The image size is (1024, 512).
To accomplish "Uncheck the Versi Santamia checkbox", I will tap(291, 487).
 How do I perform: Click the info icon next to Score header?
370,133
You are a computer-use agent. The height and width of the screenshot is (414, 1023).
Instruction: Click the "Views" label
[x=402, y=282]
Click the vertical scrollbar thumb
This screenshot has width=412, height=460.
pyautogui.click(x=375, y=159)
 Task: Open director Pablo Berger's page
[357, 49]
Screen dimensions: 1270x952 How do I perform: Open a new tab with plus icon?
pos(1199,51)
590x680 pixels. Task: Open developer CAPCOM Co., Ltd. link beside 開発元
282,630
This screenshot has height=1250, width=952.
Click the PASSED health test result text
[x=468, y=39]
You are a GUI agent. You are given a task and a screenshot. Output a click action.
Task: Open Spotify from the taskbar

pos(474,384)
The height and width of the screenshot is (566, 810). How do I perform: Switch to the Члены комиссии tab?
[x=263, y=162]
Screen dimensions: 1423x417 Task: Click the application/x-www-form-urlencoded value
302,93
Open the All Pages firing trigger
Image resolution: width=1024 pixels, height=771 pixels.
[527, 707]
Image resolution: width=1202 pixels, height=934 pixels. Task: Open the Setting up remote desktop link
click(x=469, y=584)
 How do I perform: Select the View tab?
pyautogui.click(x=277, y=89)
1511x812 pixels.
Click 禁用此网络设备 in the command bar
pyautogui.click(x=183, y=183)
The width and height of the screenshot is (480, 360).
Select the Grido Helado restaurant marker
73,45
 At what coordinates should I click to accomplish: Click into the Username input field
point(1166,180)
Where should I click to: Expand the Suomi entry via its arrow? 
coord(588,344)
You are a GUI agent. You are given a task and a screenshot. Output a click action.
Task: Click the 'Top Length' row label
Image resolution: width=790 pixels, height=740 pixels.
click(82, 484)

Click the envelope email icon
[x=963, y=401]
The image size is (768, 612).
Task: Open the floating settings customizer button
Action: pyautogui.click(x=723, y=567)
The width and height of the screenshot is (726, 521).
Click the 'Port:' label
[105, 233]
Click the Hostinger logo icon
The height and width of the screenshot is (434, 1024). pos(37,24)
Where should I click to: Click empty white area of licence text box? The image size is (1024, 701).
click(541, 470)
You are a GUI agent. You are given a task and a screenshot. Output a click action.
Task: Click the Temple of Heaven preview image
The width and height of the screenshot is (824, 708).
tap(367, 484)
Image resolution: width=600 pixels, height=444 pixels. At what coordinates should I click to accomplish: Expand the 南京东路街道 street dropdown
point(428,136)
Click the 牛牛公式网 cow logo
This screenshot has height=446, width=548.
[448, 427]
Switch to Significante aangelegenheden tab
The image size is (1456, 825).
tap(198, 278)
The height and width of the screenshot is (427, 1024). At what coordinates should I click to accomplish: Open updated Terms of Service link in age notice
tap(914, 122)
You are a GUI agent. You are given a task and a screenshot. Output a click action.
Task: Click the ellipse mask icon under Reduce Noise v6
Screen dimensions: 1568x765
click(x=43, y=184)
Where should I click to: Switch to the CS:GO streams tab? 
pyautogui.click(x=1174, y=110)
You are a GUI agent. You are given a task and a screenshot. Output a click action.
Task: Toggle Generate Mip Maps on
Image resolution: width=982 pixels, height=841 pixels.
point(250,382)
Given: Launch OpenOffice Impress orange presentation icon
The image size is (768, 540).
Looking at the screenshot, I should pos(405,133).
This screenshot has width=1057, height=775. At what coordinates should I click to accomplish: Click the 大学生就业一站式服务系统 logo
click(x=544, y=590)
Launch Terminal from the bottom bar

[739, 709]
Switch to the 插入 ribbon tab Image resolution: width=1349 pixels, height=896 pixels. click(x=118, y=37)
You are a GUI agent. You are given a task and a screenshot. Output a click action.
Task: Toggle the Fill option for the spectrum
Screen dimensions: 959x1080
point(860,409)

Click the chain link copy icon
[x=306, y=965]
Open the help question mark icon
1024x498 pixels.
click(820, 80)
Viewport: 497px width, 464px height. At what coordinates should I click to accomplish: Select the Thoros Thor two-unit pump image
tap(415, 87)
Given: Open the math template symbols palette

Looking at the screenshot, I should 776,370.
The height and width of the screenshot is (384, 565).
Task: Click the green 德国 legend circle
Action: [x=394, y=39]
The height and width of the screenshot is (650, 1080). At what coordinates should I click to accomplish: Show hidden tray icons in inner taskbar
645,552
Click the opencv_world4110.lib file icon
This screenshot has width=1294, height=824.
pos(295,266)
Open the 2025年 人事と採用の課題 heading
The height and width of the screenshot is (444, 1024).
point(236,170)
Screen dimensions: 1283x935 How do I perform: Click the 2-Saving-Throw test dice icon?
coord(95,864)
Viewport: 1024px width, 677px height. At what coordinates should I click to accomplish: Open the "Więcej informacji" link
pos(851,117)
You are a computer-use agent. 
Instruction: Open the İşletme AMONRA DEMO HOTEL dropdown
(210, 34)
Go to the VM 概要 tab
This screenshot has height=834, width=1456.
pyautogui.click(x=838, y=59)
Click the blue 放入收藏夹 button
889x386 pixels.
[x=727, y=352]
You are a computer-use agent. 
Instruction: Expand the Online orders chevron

Exercise goal.
Exactly reproduce all of the entries above.

Answer section.
The image size is (1024, 512).
To accomplish "Uncheck the Versi Santamia checkbox", I will tap(291, 487).
 How do I perform: Click the info icon next to Score header?
370,133
You are a computer-use agent. The height and width of the screenshot is (414, 1023).
Instruction: Click the "Views" label
[x=402, y=282]
Click the vertical scrollbar thumb
This screenshot has width=412, height=460.
pyautogui.click(x=375, y=159)
 Task: Open director Pablo Berger's page
[357, 49]
Screen dimensions: 1270x952 How do I perform: Open a new tab with plus icon?
pos(1199,51)
590x680 pixels. Task: Open developer CAPCOM Co., Ltd. link beside 開発元
282,630
This screenshot has height=1250, width=952.
Click the PASSED health test result text
[x=468, y=39]
You are a GUI agent. You are given a task and a screenshot. Output a click action.
Task: Open Spotify from the taskbar

pos(474,384)
The height and width of the screenshot is (566, 810). How do I perform: Switch to the Члены комиссии tab?
[x=263, y=162]
Screen dimensions: 1423x417 Task: Click the application/x-www-form-urlencoded value
302,93
Open the All Pages firing trigger
Image resolution: width=1024 pixels, height=771 pixels.
[527, 707]
Image resolution: width=1202 pixels, height=934 pixels. Task: Open the Setting up remote desktop link
click(x=469, y=584)
 How do I perform: Select the View tab?
pyautogui.click(x=277, y=89)
1511x812 pixels.
Click 禁用此网络设备 in the command bar
pyautogui.click(x=183, y=183)
The width and height of the screenshot is (480, 360).
Select the Grido Helado restaurant marker
73,45
 At what coordinates should I click to accomplish: Click into the Username input field
point(1166,180)
Where should I click to: Expand the Suomi entry via its arrow? 
coord(588,344)
You are a GUI agent. You are given a task and a screenshot. Output a click action.
Task: Click the 'Top Length' row label
Image resolution: width=790 pixels, height=740 pixels.
click(82, 484)

Click the envelope email icon
[x=963, y=401]
The image size is (768, 612).
Task: Open the floating settings customizer button
Action: pyautogui.click(x=723, y=567)
The width and height of the screenshot is (726, 521).
Click the 'Port:' label
[105, 233]
Click the Hostinger logo icon
The height and width of the screenshot is (434, 1024). pos(37,24)
Where should I click to: Click empty white area of licence text box? The image size is (1024, 701).
click(541, 470)
You are a GUI agent. You are given a task and a screenshot. Output a click action.
Task: Click the Temple of Heaven preview image
The width and height of the screenshot is (824, 708).
tap(367, 484)
Image resolution: width=600 pixels, height=444 pixels. At what coordinates should I click to accomplish: Expand the 南京东路街道 street dropdown
point(428,136)
Click the 牛牛公式网 cow logo
This screenshot has height=446, width=548.
[448, 427]
Switch to Significante aangelegenheden tab
The image size is (1456, 825).
tap(198, 278)
The height and width of the screenshot is (427, 1024). At what coordinates should I click to accomplish: Open updated Terms of Service link in age notice
tap(914, 122)
You are a GUI agent. You are given a task and a screenshot. Output a click action.
Task: Click the ellipse mask icon under Reduce Noise v6
Screen dimensions: 1568x765
click(x=43, y=184)
Where should I click to: Switch to the CS:GO streams tab? 
pyautogui.click(x=1174, y=110)
You are a GUI agent. You are given a task and a screenshot. Output a click action.
Task: Toggle Generate Mip Maps on
Image resolution: width=982 pixels, height=841 pixels.
point(250,382)
Given: Launch OpenOffice Impress orange presentation icon
The image size is (768, 540).
Looking at the screenshot, I should pos(405,133).
This screenshot has width=1057, height=775. At what coordinates should I click to accomplish: Click the 大学生就业一站式服务系统 logo
click(x=544, y=590)
Launch Terminal from the bottom bar

[739, 709]
Switch to the 插入 ribbon tab Image resolution: width=1349 pixels, height=896 pixels. click(x=118, y=37)
You are a GUI agent. You are given a task and a screenshot. Output a click action.
Task: Toggle the Fill option for the spectrum
Screen dimensions: 959x1080
point(860,409)

Click the chain link copy icon
[x=306, y=965]
Open the help question mark icon
1024x498 pixels.
click(820, 80)
Viewport: 497px width, 464px height. At what coordinates should I click to accomplish: Select the Thoros Thor two-unit pump image
tap(415, 87)
Given: Open the math template symbols palette

Looking at the screenshot, I should 776,370.
The height and width of the screenshot is (384, 565).
Task: Click the green 德国 legend circle
Action: [x=394, y=39]
The height and width of the screenshot is (650, 1080). At what coordinates should I click to accomplish: Show hidden tray icons in inner taskbar
645,552
Click the opencv_world4110.lib file icon
This screenshot has width=1294, height=824.
pos(295,266)
Open the 2025年 人事と採用の課題 heading
The height and width of the screenshot is (444, 1024).
point(236,170)
Screen dimensions: 1283x935 How do I perform: Click the 2-Saving-Throw test dice icon?
coord(95,864)
Viewport: 1024px width, 677px height. At what coordinates should I click to accomplish: Open the "Więcej informacji" link
pos(851,117)
You are a computer-use agent. 
Instruction: Open the İşletme AMONRA DEMO HOTEL dropdown
(210, 34)
Go to the VM 概要 tab
This screenshot has height=834, width=1456.
pyautogui.click(x=838, y=59)
Click the blue 放入收藏夹 button
889x386 pixels.
[x=727, y=352]
You are a computer-use agent. 
Instruction: Expand the Online orders chevron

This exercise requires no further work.